RECORDS SUPPLIED section start

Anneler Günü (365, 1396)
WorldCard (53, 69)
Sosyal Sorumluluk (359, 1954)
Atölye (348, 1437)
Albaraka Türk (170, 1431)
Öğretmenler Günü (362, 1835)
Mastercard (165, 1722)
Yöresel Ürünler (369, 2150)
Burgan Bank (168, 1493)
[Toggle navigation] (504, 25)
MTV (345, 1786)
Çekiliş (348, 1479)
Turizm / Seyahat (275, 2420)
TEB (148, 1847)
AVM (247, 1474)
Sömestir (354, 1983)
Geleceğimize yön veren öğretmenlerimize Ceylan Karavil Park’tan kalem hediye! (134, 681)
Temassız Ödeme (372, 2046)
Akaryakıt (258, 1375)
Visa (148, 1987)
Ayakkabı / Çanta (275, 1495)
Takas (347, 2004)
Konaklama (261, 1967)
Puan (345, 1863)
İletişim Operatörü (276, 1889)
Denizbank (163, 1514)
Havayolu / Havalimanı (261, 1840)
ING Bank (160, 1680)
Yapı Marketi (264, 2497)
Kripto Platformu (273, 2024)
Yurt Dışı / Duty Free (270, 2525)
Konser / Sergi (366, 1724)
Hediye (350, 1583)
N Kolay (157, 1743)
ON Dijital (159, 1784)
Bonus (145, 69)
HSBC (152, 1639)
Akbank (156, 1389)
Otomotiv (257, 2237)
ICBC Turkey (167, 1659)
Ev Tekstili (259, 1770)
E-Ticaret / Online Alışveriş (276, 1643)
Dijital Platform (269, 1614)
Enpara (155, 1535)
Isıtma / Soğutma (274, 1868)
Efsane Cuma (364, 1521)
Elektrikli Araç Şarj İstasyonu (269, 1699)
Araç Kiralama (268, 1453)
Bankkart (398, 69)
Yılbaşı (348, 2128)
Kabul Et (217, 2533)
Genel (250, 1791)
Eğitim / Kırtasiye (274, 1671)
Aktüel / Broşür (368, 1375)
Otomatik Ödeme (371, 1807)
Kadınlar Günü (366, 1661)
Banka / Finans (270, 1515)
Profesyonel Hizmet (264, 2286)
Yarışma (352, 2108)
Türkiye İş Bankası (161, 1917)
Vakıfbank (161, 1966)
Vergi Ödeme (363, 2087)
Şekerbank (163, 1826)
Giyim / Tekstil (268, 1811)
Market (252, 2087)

RECORDS SUPPLIED section end

WORK REQUIRED
Only a number is wanted here: the count of lines above that contain the word "Ödeme".

YOUR SOLUTION
3